Collected data entries

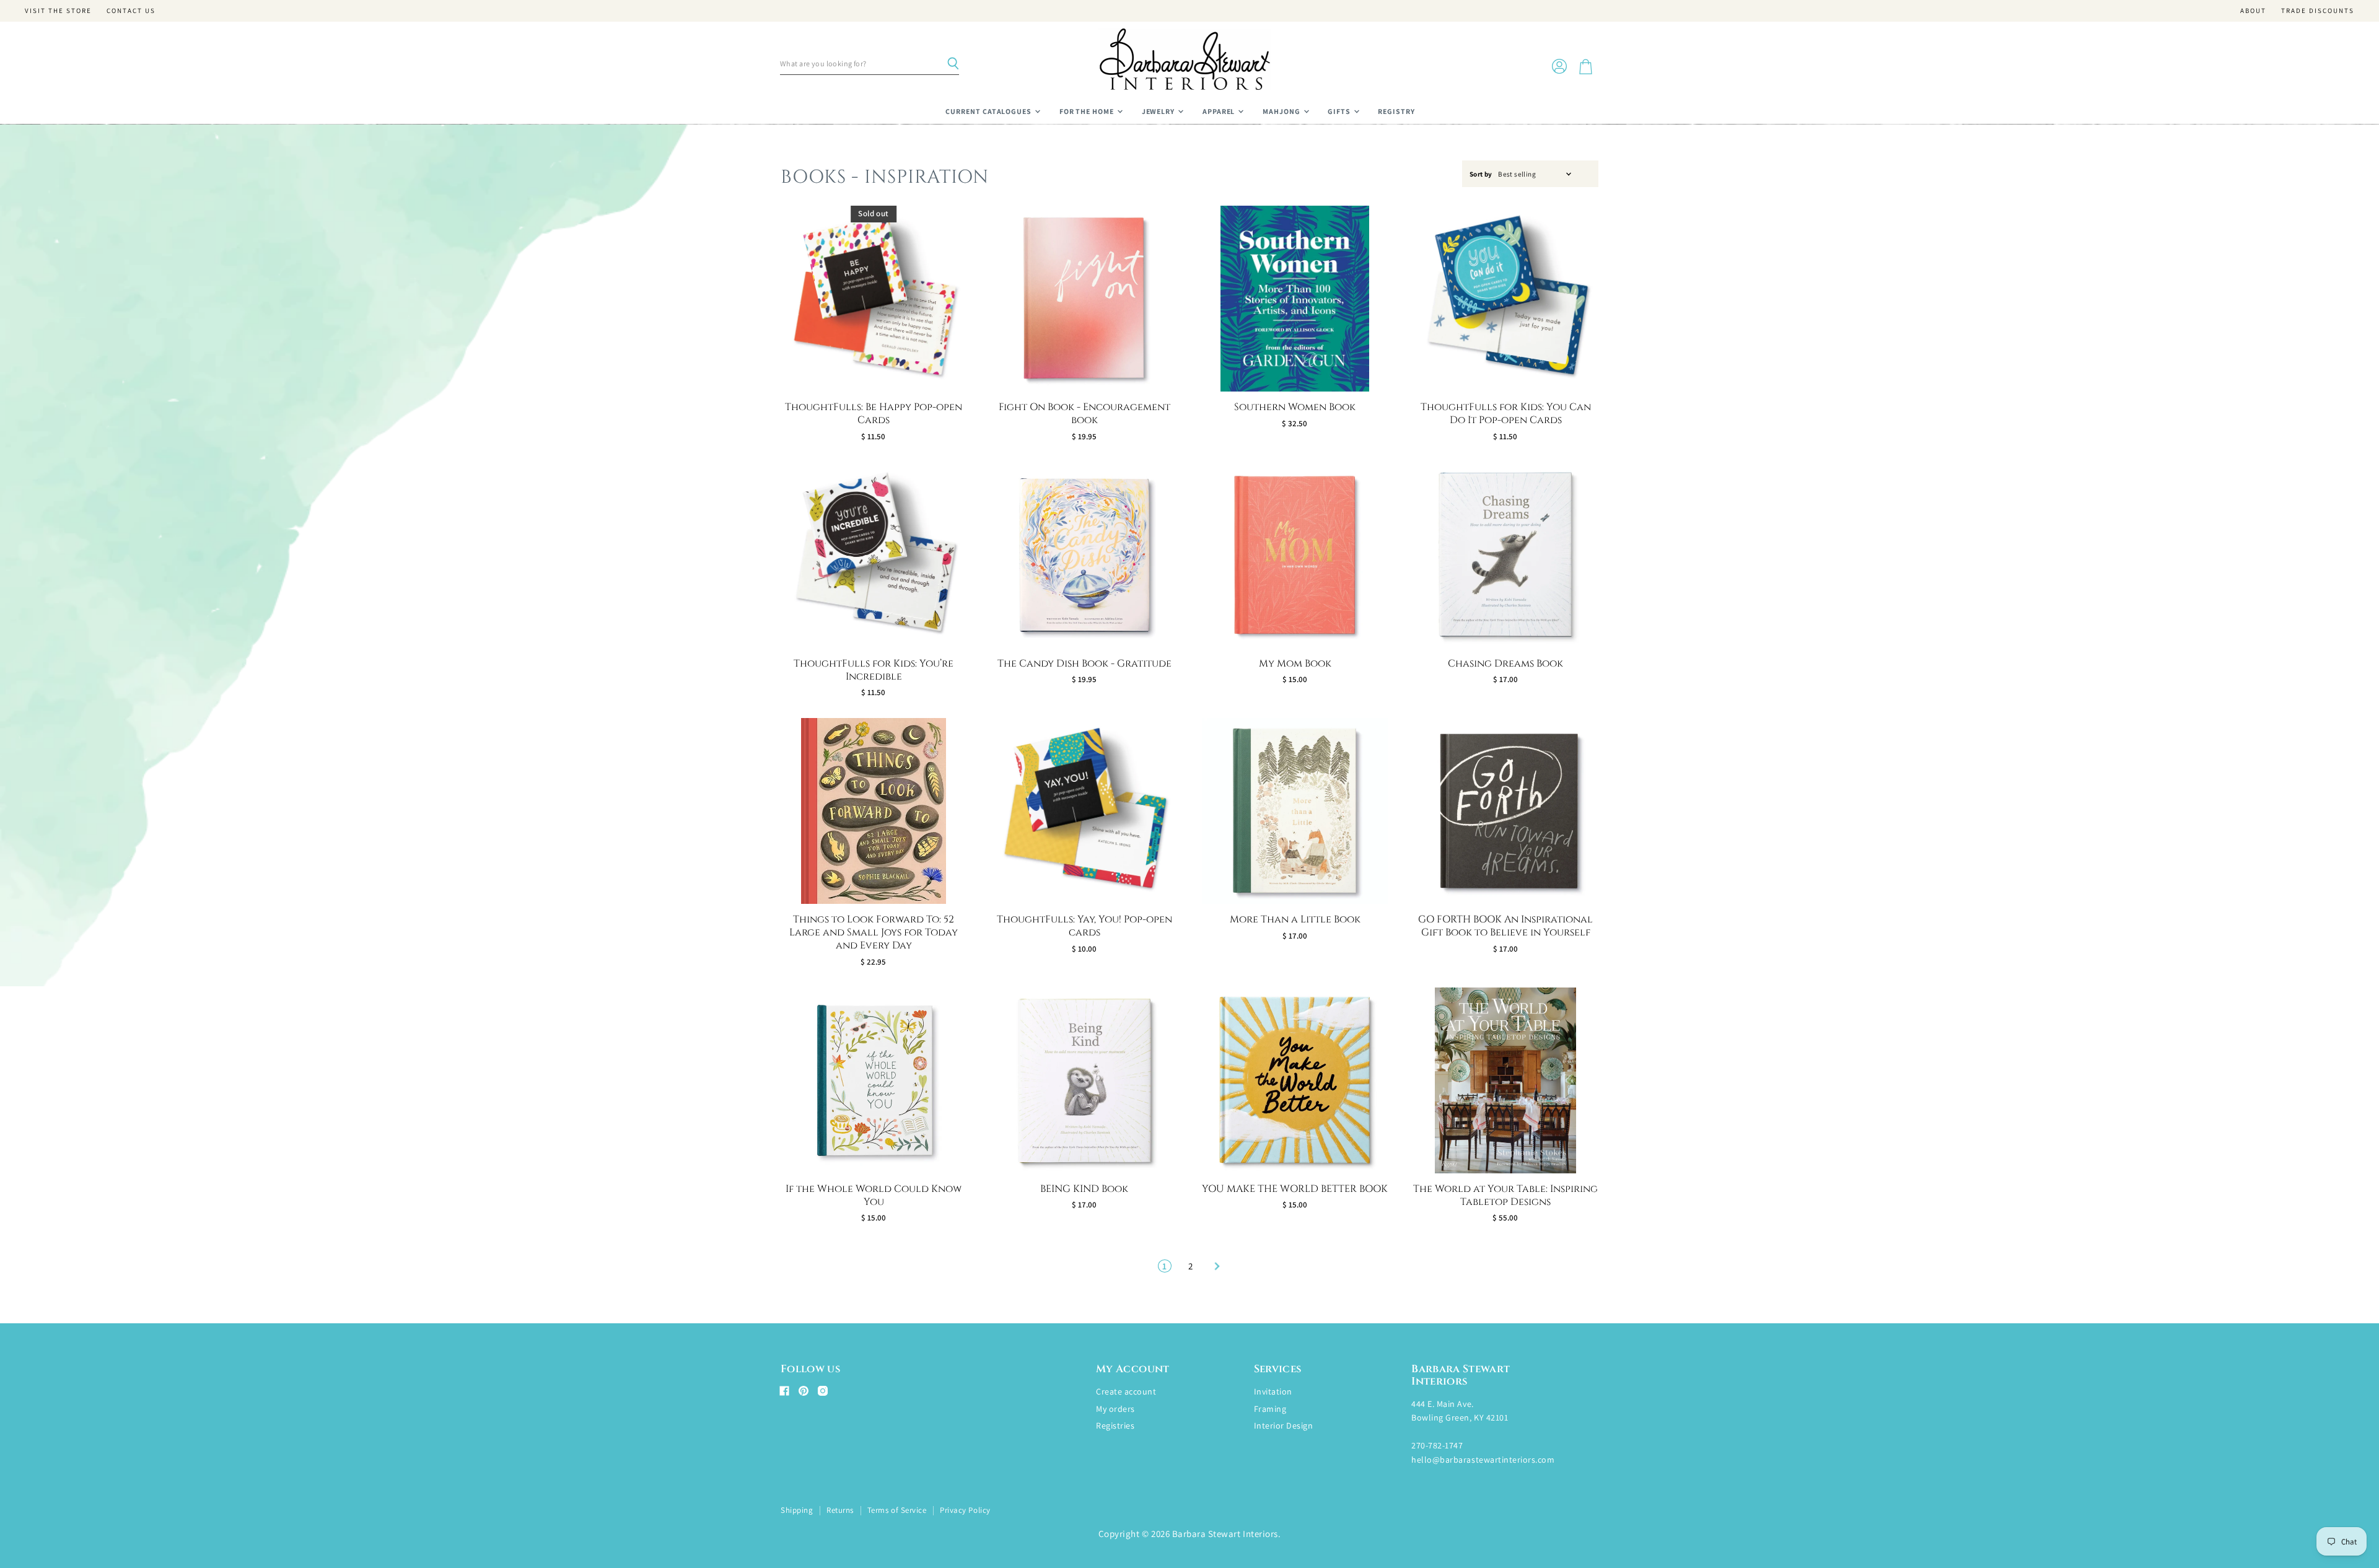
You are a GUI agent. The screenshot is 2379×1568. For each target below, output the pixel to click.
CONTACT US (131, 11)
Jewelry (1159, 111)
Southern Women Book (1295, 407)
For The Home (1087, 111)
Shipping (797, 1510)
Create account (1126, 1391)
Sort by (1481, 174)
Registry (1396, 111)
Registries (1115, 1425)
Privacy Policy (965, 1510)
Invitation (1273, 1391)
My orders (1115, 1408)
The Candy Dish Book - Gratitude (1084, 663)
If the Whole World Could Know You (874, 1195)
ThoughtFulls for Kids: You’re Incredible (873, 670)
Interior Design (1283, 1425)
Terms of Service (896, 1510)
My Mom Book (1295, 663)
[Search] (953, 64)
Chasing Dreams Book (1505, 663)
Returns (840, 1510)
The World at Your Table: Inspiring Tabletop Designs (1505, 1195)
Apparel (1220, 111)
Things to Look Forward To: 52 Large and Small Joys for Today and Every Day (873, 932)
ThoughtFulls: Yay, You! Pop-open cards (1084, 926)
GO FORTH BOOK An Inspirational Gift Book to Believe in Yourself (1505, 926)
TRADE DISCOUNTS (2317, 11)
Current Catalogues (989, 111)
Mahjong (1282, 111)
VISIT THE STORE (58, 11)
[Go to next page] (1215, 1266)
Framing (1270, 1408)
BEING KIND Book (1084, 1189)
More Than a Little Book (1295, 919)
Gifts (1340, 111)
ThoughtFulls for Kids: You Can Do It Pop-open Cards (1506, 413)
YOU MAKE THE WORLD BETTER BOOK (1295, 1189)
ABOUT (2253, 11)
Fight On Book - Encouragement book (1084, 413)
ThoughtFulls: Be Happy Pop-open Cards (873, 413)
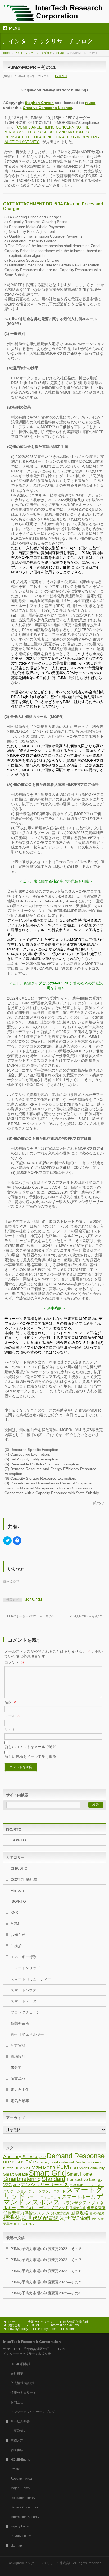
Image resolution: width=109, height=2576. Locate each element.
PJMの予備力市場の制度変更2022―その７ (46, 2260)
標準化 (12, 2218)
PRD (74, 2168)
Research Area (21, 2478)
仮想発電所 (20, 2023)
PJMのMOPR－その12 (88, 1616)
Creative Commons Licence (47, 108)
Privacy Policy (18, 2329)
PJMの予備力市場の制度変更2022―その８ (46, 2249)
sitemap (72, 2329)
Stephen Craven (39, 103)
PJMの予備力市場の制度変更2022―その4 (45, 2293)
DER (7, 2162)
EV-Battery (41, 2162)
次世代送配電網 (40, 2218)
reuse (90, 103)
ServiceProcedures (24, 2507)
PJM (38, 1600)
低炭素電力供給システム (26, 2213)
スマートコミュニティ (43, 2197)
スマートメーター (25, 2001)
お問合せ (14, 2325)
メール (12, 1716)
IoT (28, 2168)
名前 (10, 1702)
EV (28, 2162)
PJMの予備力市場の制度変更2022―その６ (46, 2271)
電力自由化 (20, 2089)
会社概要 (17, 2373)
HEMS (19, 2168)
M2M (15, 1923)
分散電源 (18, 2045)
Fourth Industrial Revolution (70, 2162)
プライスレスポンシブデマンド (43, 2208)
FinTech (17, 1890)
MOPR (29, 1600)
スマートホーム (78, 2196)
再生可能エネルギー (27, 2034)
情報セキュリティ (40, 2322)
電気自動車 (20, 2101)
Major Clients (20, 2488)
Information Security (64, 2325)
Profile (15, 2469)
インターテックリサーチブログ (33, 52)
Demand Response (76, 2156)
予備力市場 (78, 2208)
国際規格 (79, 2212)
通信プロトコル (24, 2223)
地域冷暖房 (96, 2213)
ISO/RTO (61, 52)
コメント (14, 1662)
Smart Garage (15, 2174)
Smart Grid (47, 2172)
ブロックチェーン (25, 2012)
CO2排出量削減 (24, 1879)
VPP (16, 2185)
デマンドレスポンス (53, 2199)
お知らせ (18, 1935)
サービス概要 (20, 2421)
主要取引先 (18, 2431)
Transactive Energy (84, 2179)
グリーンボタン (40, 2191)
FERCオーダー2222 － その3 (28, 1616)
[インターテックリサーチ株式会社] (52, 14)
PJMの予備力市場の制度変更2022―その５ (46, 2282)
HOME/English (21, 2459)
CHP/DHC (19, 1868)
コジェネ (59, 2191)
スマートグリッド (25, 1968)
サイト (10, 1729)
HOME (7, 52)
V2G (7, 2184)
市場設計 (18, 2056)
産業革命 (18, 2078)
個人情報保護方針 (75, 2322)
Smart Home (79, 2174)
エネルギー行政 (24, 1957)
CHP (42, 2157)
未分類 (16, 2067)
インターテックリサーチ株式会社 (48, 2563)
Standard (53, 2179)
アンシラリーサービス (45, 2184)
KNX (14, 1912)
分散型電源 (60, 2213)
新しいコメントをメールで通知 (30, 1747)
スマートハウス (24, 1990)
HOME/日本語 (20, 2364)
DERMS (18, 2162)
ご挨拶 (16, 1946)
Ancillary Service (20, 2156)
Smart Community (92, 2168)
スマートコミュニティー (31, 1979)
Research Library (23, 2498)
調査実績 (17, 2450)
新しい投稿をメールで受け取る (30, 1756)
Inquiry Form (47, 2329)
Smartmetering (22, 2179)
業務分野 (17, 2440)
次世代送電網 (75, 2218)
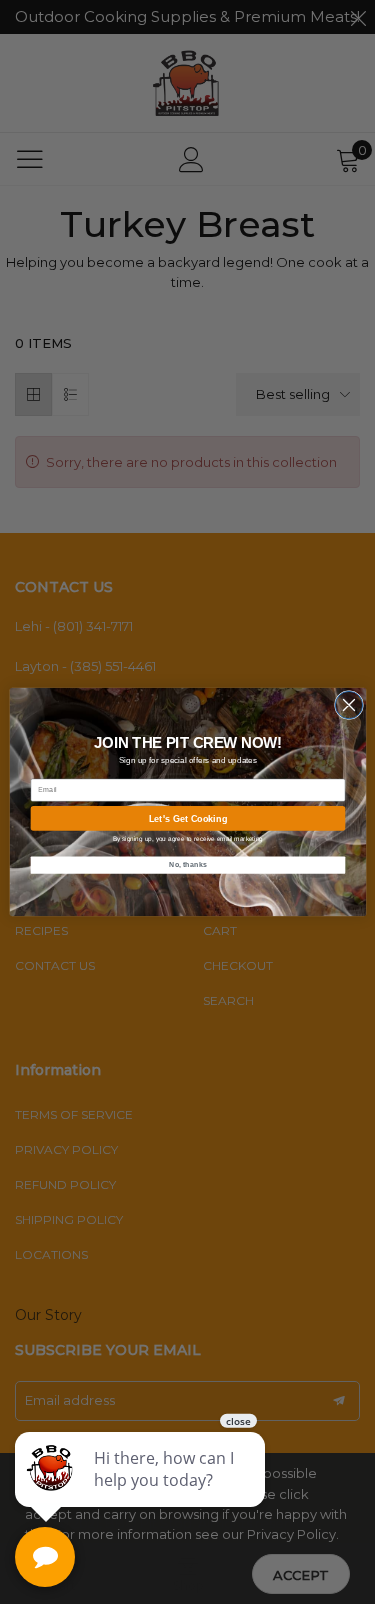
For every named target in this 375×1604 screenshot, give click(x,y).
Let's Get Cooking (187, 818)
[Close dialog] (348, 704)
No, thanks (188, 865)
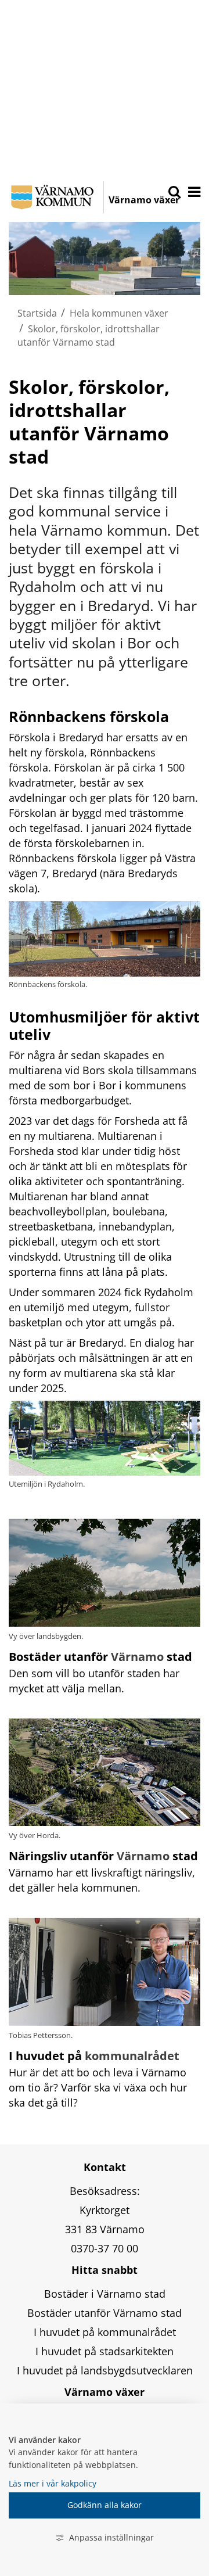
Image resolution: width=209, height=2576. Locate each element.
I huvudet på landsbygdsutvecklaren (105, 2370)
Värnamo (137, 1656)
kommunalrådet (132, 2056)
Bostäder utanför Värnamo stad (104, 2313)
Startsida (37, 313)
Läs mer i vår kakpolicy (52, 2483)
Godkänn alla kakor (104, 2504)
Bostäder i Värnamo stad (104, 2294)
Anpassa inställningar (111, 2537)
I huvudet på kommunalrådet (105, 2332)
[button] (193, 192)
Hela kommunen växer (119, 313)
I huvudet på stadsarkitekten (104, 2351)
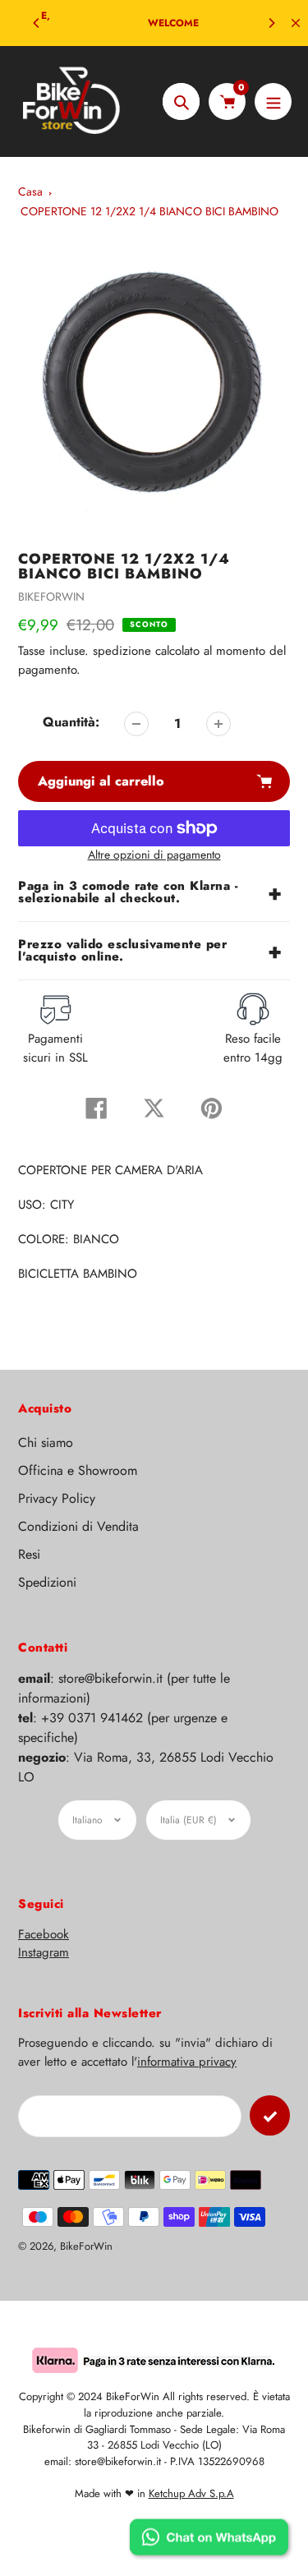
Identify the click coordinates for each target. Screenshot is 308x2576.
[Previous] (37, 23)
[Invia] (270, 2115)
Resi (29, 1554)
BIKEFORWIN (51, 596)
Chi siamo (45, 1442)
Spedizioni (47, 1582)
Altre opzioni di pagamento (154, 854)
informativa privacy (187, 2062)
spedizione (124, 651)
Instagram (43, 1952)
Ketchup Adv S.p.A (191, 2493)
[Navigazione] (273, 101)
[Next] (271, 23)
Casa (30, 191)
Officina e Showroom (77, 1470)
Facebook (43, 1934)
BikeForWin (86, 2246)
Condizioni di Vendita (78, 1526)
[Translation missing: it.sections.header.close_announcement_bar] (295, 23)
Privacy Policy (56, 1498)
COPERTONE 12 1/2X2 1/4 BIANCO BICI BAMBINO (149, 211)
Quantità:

• **EXERCISE DETAILS**: Write the records out exactly, dropping every image.

• **SOLUTION BELOW**:
You are a GUI agent. The screenshot is 2379×1568. For each target below, output the pixel to click.
CONTACT US (131, 11)
Jewelry (1159, 111)
Southern Women Book (1295, 407)
For The Home (1087, 111)
Shipping (797, 1510)
Create account (1126, 1391)
Sort by (1481, 174)
Registry (1396, 111)
Registries (1115, 1425)
Privacy Policy (965, 1510)
Invitation (1273, 1391)
My orders (1115, 1408)
The Candy Dish Book - Gratitude (1084, 663)
If the Whole World Could Know You (874, 1195)
ThoughtFulls for Kids: You’re Incredible (873, 670)
Interior Design (1283, 1425)
Terms of Service (896, 1510)
My Mom Book (1295, 663)
[Search] (953, 64)
Chasing Dreams Book (1505, 663)
Returns (840, 1510)
The World at Your Table: Inspiring Tabletop Designs (1505, 1195)
Apparel (1220, 111)
Things to Look Forward To: 52 Large and Small Joys for Today and Every Day (873, 932)
ThoughtFulls: Yay, You! Pop-open cards (1084, 926)
GO FORTH BOOK An Inspirational Gift Book to Believe in Yourself (1505, 926)
TRADE DISCOUNTS (2317, 11)
Current Catalogues (989, 111)
Mahjong (1282, 111)
VISIT THE STORE (58, 11)
[Go to next page] (1215, 1266)
Framing (1270, 1408)
BEING KIND Book (1084, 1189)
More Than a Little Book (1295, 919)
Gifts (1340, 111)
ThoughtFulls for Kids: You Can Do It Pop-open Cards (1506, 413)
YOU MAKE THE WORLD BETTER BOOK (1295, 1189)
ABOUT (2253, 11)
Fight On Book - Encouragement book (1084, 413)
ThoughtFulls: Be Happy Pop-open Cards (873, 413)
Image resolution: width=109, height=2576. Locate each element.
PJMの予備力市場の制度変更2022―その７ (46, 2260)
標準化 (12, 2218)
PRD (74, 2168)
Research Area (21, 2478)
仮想発電所 (20, 2023)
PJMのMOPR－その12 (88, 1616)
Creative Commons Licence (47, 108)
Privacy Policy (18, 2329)
PJMの予備力市場の制度変更2022―その８ (46, 2249)
sitemap (72, 2329)
Stephen Craven (39, 103)
PJMの予備力市場の制度変更2022―その4 (45, 2293)
DER (7, 2162)
EV-Battery (41, 2162)
次世代送配電網 (40, 2218)
reuse (90, 103)
ServiceProcedures (24, 2507)
PJM (38, 1600)
低炭素電力供給システム (26, 2213)
スマートコミュニティ (43, 2197)
スマートメーター (25, 2001)
お問合せ (14, 2325)
メール (12, 1716)
IoT (28, 2168)
名前 (10, 1702)
EV (28, 2162)
PJMの予備力市場の制度変更2022―その６ (46, 2271)
電力自由化 (20, 2089)
会社概要 (17, 2373)
HEMS (19, 2168)
M2M (15, 1923)
分散電源 (18, 2045)
Fourth Industrial Revolution (70, 2162)
プライスレスポンシブデマンド (43, 2208)
FinTech (17, 1890)
MOPR (29, 1600)
スマートホーム (78, 2196)
再生可能エネルギー (27, 2034)
情報セキュリティ (40, 2322)
電気自動車 (20, 2101)
Major Clients (20, 2488)
Information Security (64, 2325)
Profile (15, 2469)
インターテックリサーチブログ (33, 52)
Demand Response (76, 2156)
予備力市場 (78, 2208)
国際規格 (79, 2212)
通信プロトコル (24, 2223)
地域冷暖房 (96, 2213)
ISO/RTO (61, 52)
コメント (14, 1662)
Smart Garage (15, 2174)
Smart Grid (47, 2172)
ブロックチェーン (25, 2012)
CO2排出量削減 (24, 1879)
VPP (16, 2185)
デマンドレスポンス (53, 2199)
お知らせ (18, 1935)
サービス概要 (20, 2421)
主要取引先 (18, 2431)
Transactive Energy (84, 2179)
グリーンボタン (40, 2191)
FERCオーダー2222 － その3 (28, 1616)
[インターテックリサーチ株式会社] (52, 14)
PJMの予備力市場の制度変更2022―その５ (46, 2282)
HOME/English (21, 2459)
CHP/DHC (19, 1868)
コジェネ (59, 2191)
スマートグリッド (25, 1968)
サイト (10, 1729)
HOME (7, 52)
V2G (7, 2184)
市場設計 (18, 2056)
産業革命 (18, 2078)
個人情報保護方針 (75, 2322)
Smart Home (79, 2174)
エネルギー行政 (24, 1957)
CHP (42, 2157)
未分類 (16, 2067)
インターテックリサーチ株式会社 (48, 2563)
Standard (53, 2179)
アンシラリーサービス (45, 2184)
KNX (14, 1912)
分散型電源 (60, 2213)
新しいコメントをメールで通知 (30, 1747)
スマートハウス (24, 1990)
HOME/日本語 (20, 2364)
DERMS (18, 2162)
ご挨拶 (16, 1946)
Ancillary Service (20, 2156)
Smart Community (92, 2168)
スマートコミュニティー (31, 1979)
Research Library (23, 2498)
調査実績 (17, 2450)
新しい投稿をメールで受け取る (30, 1756)
Inquiry Form (47, 2329)
Smartmetering (22, 2179)
業務分野 (17, 2440)
次世代送電網 (75, 2218)
For every named target in this 375×1604 screenshot, give click(x,y).
Let's Get Cooking (187, 818)
[Close dialog] (348, 704)
No, thanks (188, 865)
Image resolution: width=209, height=2576. Locate each element.
I huvudet på landsbygdsutvecklaren (105, 2370)
Värnamo (137, 1656)
kommunalrådet (132, 2056)
Bostäder utanför Värnamo stad (104, 2313)
Startsida (37, 313)
Läs mer i vår kakpolicy (52, 2483)
Godkänn alla kakor (104, 2504)
Bostäder i Värnamo stad (104, 2294)
Anpassa inställningar (111, 2537)
I huvudet på kommunalrådet (105, 2332)
[button] (193, 192)
Hela kommunen växer (119, 313)
I huvudet på stadsarkitekten (104, 2351)
Identify the click coordinates for each target. Screenshot is 308x2576.
[Previous] (37, 23)
[Invia] (270, 2115)
Resi (29, 1554)
BIKEFORWIN (51, 596)
Chi siamo (45, 1442)
Spedizioni (47, 1582)
Altre opzioni di pagamento (154, 854)
informativa privacy (187, 2062)
spedizione (124, 651)
Instagram (43, 1952)
Ketchup Adv S.p.A (191, 2493)
[Navigazione] (273, 101)
[Next] (271, 23)
Casa (30, 191)
Officina e Showroom (77, 1470)
Facebook (43, 1934)
BikeForWin (86, 2246)
Condizioni di Vendita (78, 1526)
[Translation missing: it.sections.header.close_announcement_bar] (295, 23)
Privacy Policy (56, 1498)
COPERTONE 12 1/2X2 1/4 BIANCO BICI BAMBINO (149, 211)
Quantità:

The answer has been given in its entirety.